Tra obiettivi per il clima al 2030 presentati dalla Commissione UE vi sarebbero inoltre, spiega il WWF, delle misure di flessibilità che finirebbero col concedere gli Stati membri la possibilità di “evitare di intraprendere le azioni necessarie per ridurre le emissioni”. La stessa associazione ambientalista propone un esempio:

Gli Stati Membri possono trasferire crediti di carbonio dall’Emission Trading System e usare l’assorbimento di carbonio dalle foreste per avvicinarsi al loro obiettivo di riduzione delle emissioni. Le proposte di oggi riguardano l’Effort-Sharing Decision (ESD), ovvero la suddivisione degli obiettivi di riduzione delle emissioni per tutti i settori non compresi nello schema di scambio delle emissioni (ETS).

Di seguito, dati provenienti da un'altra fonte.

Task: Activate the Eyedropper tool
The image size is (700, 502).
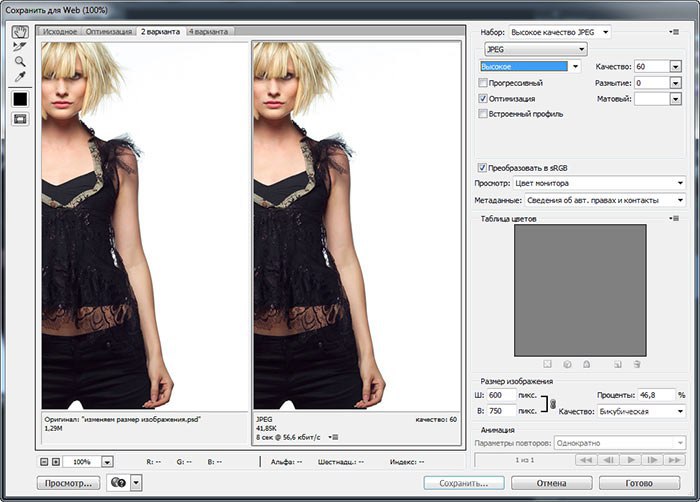Action: 19,77
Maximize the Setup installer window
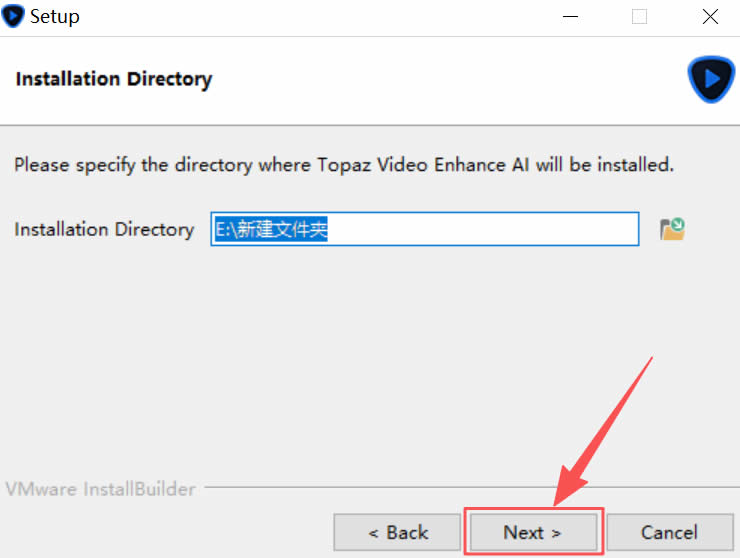Image resolution: width=740 pixels, height=558 pixels. tap(639, 17)
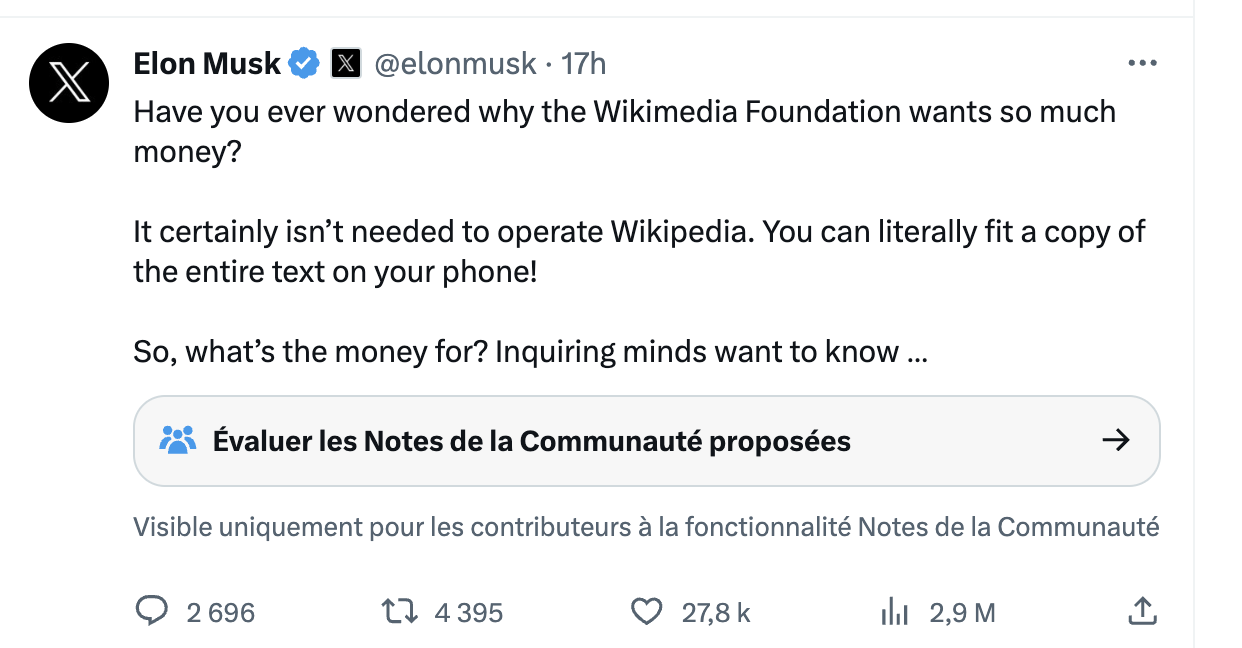View post analytics via the bar chart icon
This screenshot has height=648, width=1242.
894,611
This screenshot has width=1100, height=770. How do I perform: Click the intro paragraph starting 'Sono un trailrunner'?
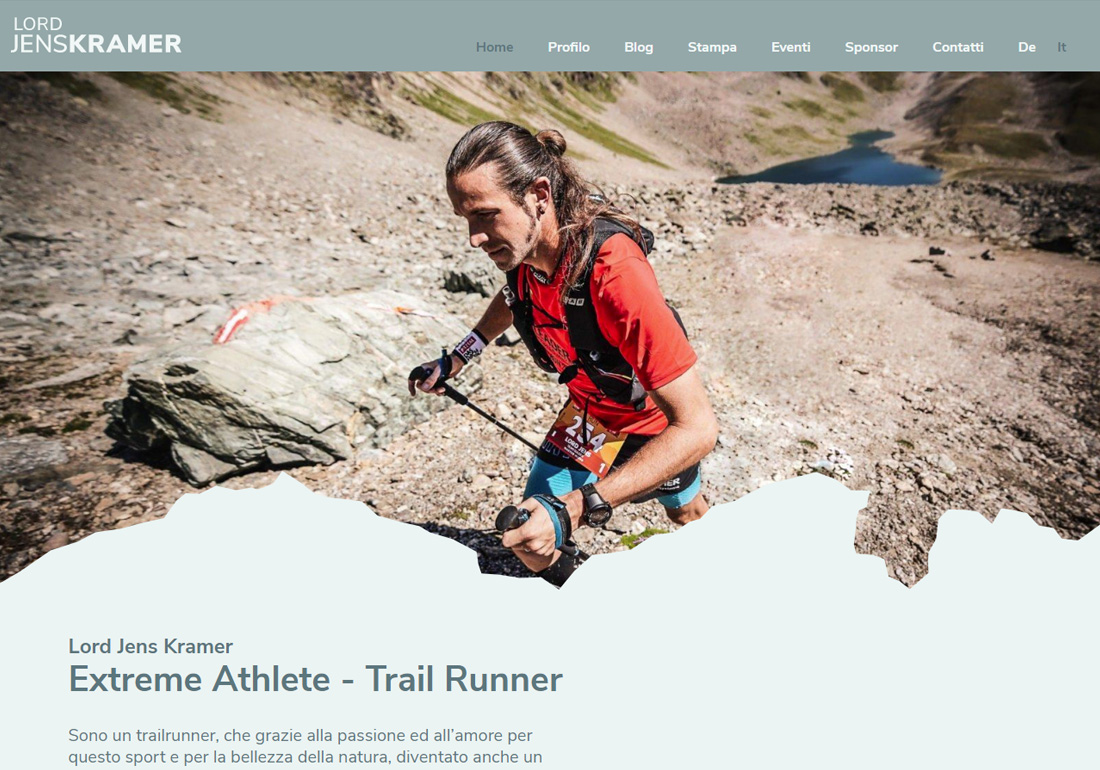pyautogui.click(x=305, y=746)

Un provvedimento che a sorpresa aprirebbe a possibili “scappatoie”, prosegue il WWF, a favore degli Stati membri che scelgano un minore impegno per il clima. Questo nonostante tra i promotori di un più rigido limite di 1,5° C (anziché del fissato 2°C) vi fosse il Commissario Europeo al Clima, Arais Can᷈ete. La nota diffusa dall’associazione si chiude infine sottolineando la volontà da parte degli europei di un maggiore impegno nella lotta al riscaldamento globale:

Gli Europei vogliano una vera azione per il clima. Il WWF ritiene quindi che sia preciso dovere dei loro rappresentati politici, dei parlamentari europei e degli Stati Membri rimettere vero “impegno” nella decisione di suddividere gli “impegni”: vanno chiuse le scappatoie e va introdotta una revisione quinquennale degli obiettivi, in modo da aumentare l’ambizione complessiva, in linea con l’accordo di Parigi.

Nell’Ottobre 2014 , i capi di stato dell’UE hanno deciso di ridurre le emissioni “almeno” del 40% entro il 2030 così da raggiungere una riduzione del 90-95% entro il 2050. Il WWF ha criticato questi obiettivi in quanto troppo deboli e insufficienti per vincere la battaglia contro il cambiamento climatico.